Wenn man feststellt, dass Kinder nicht mehr wissen, dass die Vanille eine Schote ist, dass sie ein Viereck zeichnen, wenn sie einen Fisch malen sollen, sagt man sich, dass etwas Wesentliches verlorengegangen ist, das weder mit dem intellektuellen Niveau, noch mit der technischen Geschicklichkeit zu tun hat. Und zieht man Bilanz aus der landwirtschaftlichen Industrialisierung, sieht man in den Supermärkten alle von der Agroindustrie hergestellten Gerichte, alle mit Herbiziden vollgepumpten Früchte und Gemüse, deren Mitverantwortung für das verstärkte Auftreten gewisser Arten von Krebs inzwischen erwiesen ist, dann scheint die Vorstellung einleuchtend, dass man seinen Körper nicht achtet, wenn man der Art und Weise, wie man isst, keinen Respekt entgegenbringt.

Schließlich sind die Leiden, die man den Tieren zufügt, die in der industriellen Tierhaltung „Nutztiere“ genannt werden und ihre ganze kurze und elende Existenz unter abscheulichen Bedingungen fristen, ebenso wie der auf die Züchter ausgeübte Druck, immer mehr Fleisch oder Milch zu immer niedrigeren Preisen zu produzieren, nicht nur Symptom eines erschöpften und kontraproduktiven Entwicklungsmodells. Sie beweisen auch ein totales Fehlen von Respekt vor den Tieren und den Menschen, die diese Lebensmittel herstellen. Neujahr zu feiern und dabei Foie gras zu essen, also eine kranke, durch mehrere Wochen Stopfen erzielte Leber zu sich zu nehmen, heißt, sich dieses Leiden und diese Qual einzuverleiben. Der Gegensatz zu dem Respekt, der Anteilnahme und der Genügsamkeit, die den Geist der Teezeremonie ausmachen, ist erschütternd, ebenso wie der zu den Riten der Tsimshian-Indianer, die, wenn sie ein Tier getötet haben, es ehren und vermeiden wollen, dass der „gedemütigte“ Fisch nicht wiederkehrt.

Wenn wir uns jedoch darauf beschränken, die aberwitzigen Verhältnisse in der industriellen Tierhaltung anzuprangern und eine Landwirtschaft zu tadeln, die zur Geisel der Pflanzenschutzmittel vermarktenden Firmen geworden ist, werden wir uns der Sackgasse, in die wir geraten sind, nicht bewusst. Man muss auch sagen, dass die Krise unseres Entwicklungsmodells – die die Nahrungsmittelkrise in besonders scharfem Licht erscheinen lässt – eine Krise des Geschmacks ist. Wir sehen sie im Zusammenhang mit der Amputation der Sinne, die uns unfähig macht zu verstehen, dass Hedonismus nichts Anstößiges sein muss.

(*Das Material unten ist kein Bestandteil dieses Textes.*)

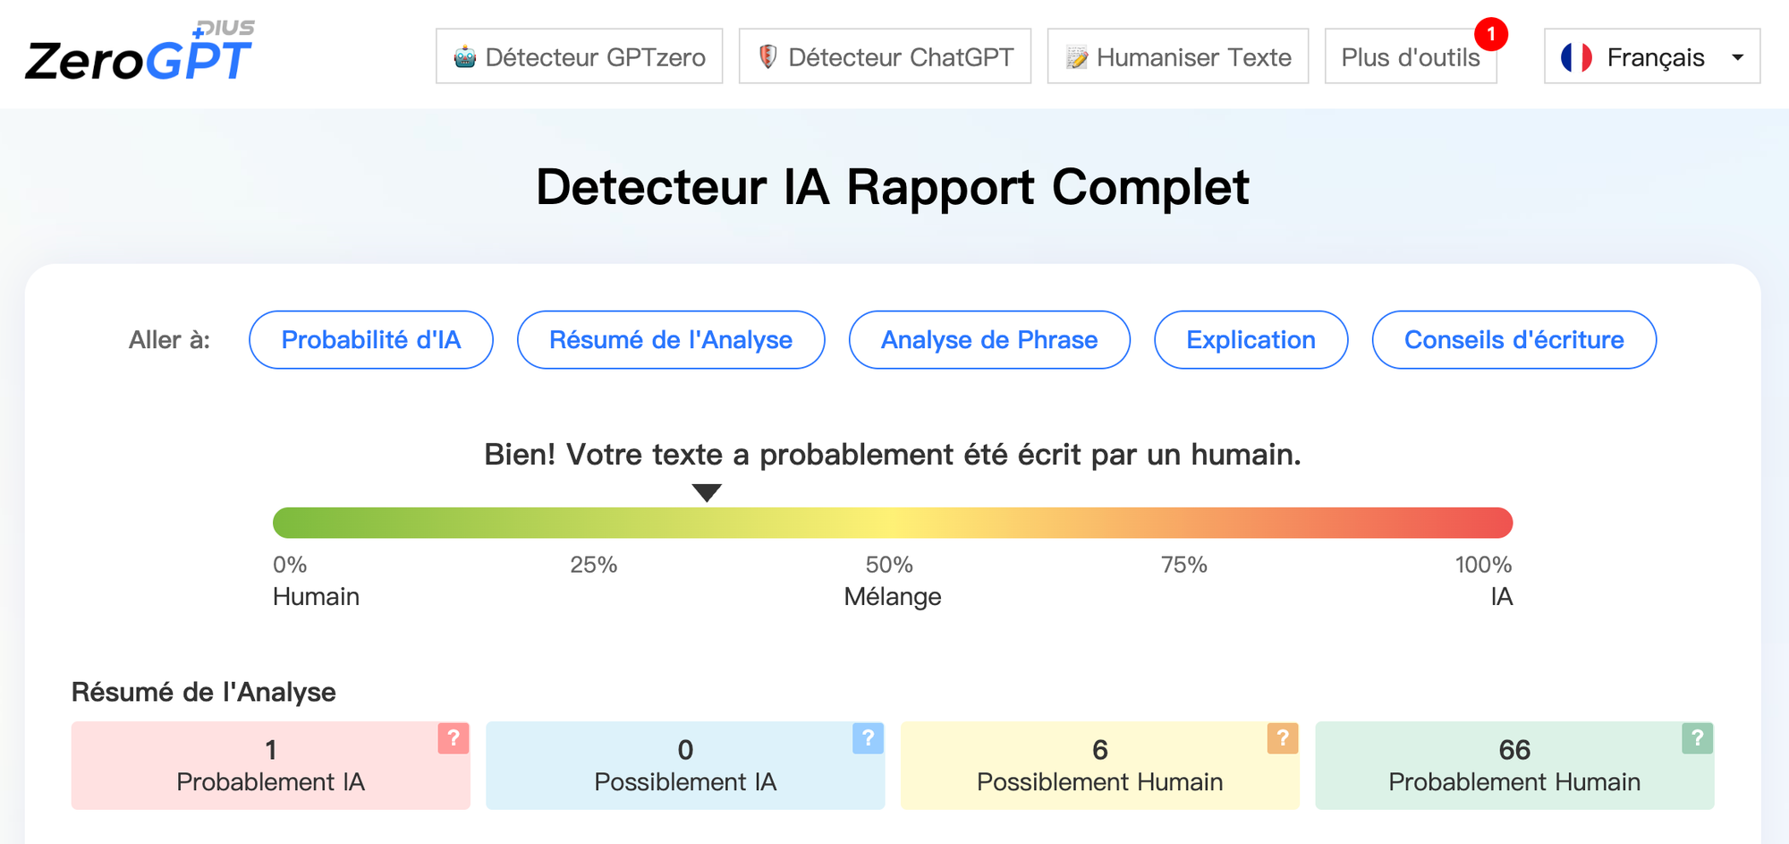
Task: Click the help icon on Possiblement IA card
Action: [868, 738]
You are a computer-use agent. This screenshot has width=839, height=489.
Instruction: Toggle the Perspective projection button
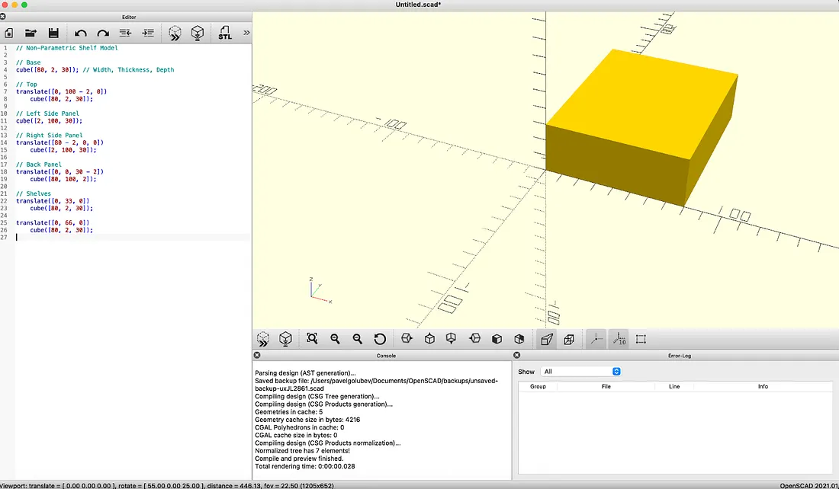(x=546, y=339)
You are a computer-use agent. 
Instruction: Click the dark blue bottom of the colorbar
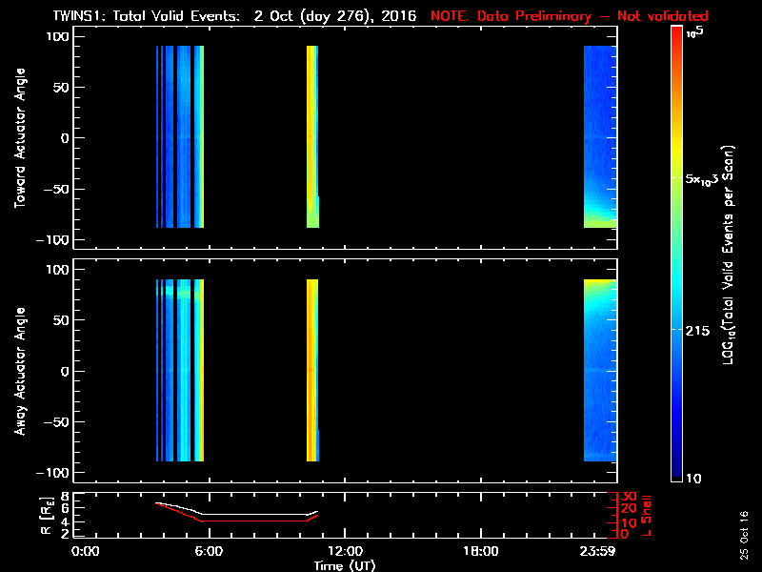tap(676, 474)
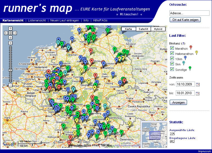
Task: Disable the 10km distance filter
Action: pos(172,59)
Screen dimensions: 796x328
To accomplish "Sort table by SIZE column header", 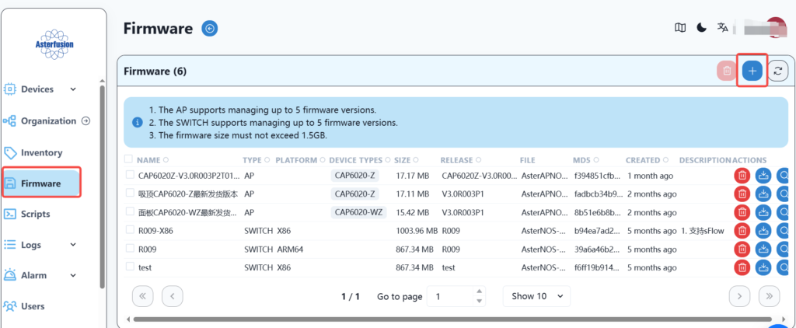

Der Hedonismus besteht darin, dass man die Existenz genießt, indem man mit jemand anderem kommuniziert – über seine archaischsten und komplexesten Sinneseindrücke. Er ist also untrennbar verbunden mit dem Respekt, den man vor sich selbst, den anderen und der Umwelt hat. Wie die gute Laune, die Höflichkeit und all die kleinen Tugenden, die das Mit-den-anderen- und Mit-der-Welt-Sein angenehmer und harmonischer machen, ist der Hedonismus unverständlich ohne die Wertschätzung, die zu erkennen verlangt, „was du bist, wer du bist und wie du bist“, und die bei einem selbst beginnen muss, damit man auf die Welt zugehen kann – ohne zu vergessen, dass man ganz nackt aus dem Schoß seiner Mutter gekrochen ist.97 Eine Menschheit, die den Geschmackssinn verloren hat, sieht das Böse, das sie anrichtet, nicht mehr. Sie sieht die Verunstaltung der Welt nicht mehr, duldet die Zerstörung der Landschaften und das Verschwinden der Arten und fördert eine Ausbeutung der Ressourcen, die von der Ausbeutung der Menschen nicht zu trennen ist und die zu Hungersnot und Krieg führt. Eine Menschheit, die den Geschmackssinn kultiviert, indem sie zuallererst einmal Respekt hat vor denen, die die Nahrung zubereiten, vor den Bauern, die den Boden bearbeiten, und vor den Tieren, eine Menschheit, die ihre Kinder schon sehr früh lehrt, zu kochen und Gäste zu empfangen, ist eine Menschheit, die ihr Gleichgewicht wiederfindet. Ethik und Gerechtigkeit sind ohne diesen Ausgangspunkt undenkbar.